Remember, that if these structures are implemented as classes, then additional functions can be added as needed, by sub-classing.  (E.g., is  an each operator sensible on a set?  Only the common sensible ones are primitive-common.)

Part of the question here is what are the inheritance characteristics. How does one specify a generic class parameter?  A set of integers and a set of strings have slightly different characteristics.  Does the inheritance mechanism allow for this specialization?  If I define a set of wheels, what is it's relationship to a set of bicycle wheels? (Assuming that BicycleWheel is a descendant from Wheel.)  Can I compare membership between the two sets?  etc.

Another question is what kind of languate is D?  Clearly STL/C++ and Python would have much different answers if I asked them "What kind of object can I put into a set?" and "What kind of object can I get back out of a set?"  Python can look at the thing you get back and tell what it is.  C++ depends on the definition of the set to tell it what kind of object it got back.  C++ is faster.  Python is more flexible.

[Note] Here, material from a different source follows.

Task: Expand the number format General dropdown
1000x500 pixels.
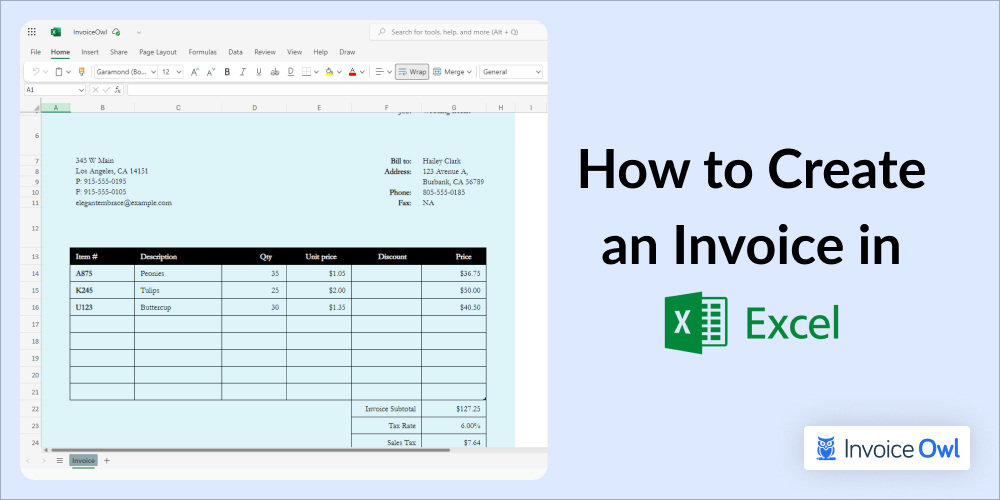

Now my personal needs are for a language that produces stand-alone code.  Python has problems with this (though that's being worked on).  To me, speed is a secondary consideration.  I'm currently working on a dataset of about 1500 cases with a basically N^2 complexity.  It takes about 10-15 minutes to run using Eiffel code with all of the checks on.  I'd like a faster execution, but it's not a killer.  (Most of that time comes from hash table processing.  I'm searching for a better alternative.)  But it MUST be stand alone code.  People need to be able to run it from out on the server, and I may never have seen their computer.  Scratch Python.  Scratch all interpretive languages.  Scratch all languages that require massive dll's.  etc.  So that's how I notice what features are optimum.  Garbage collection is a real winner.  A B+Tree would really help, as would any method for maintaining persistent variables... help, but not be decisive.  Stand-alone code is decisive.

> 
>>Then the operations are, essentially a[key]=x, x=a[key], x in a, and
>>a[key]=null.
>>
> 
> The D-spec associative array specifies "delete a[key]" instead of "a[key] = null", and I think you meant "key in a" instead of "x in a", but yeah.  
> 
> Note -- I do agree that the language should support adding new data structures for your particular needs; to do them reasonably requires:
> 
> - operator overloading to make them pretty, including overloading operator delete, operator in, and operator [].
> 
> - templates or the equivalent to make them reusable and type-safe.
> 
> It looks like you aren't going to get both these features in early
> releases of D, unfortunately...
> 
> -Russell B
> 
Well, Walter said that it was alpha, and the features were subject to change.  So now's the time to speak up.  If I don't at least mention what I feel is important, then it's only my fault if it doesn't happen.  If it doesn't happen anyway ... all languages are design tradeoffs. You examine what's around, and you see what you can make do what you need done.  (And I'm more interested in the Linux version than in the Windows version, so what's in the early releases isn't THAT significant.  But if I don't get people thinking about it, then it probably won't be in the later one's either.)

August 22, 2001

Re: Ode to the set

Posted by Russell Bornschlegel
in reply to Russell Bornschlegel

Russell Bornschlegel

Posted in reply to Russell Bornschlegel

Please excuse reply-to-self.

Russell Bornschlegel wrote:
> Yes: iterate over the whole collection, performing an arbitrary operation on each element. This is the only operation I see in your list that isn't supported by associative arrays in the D spec.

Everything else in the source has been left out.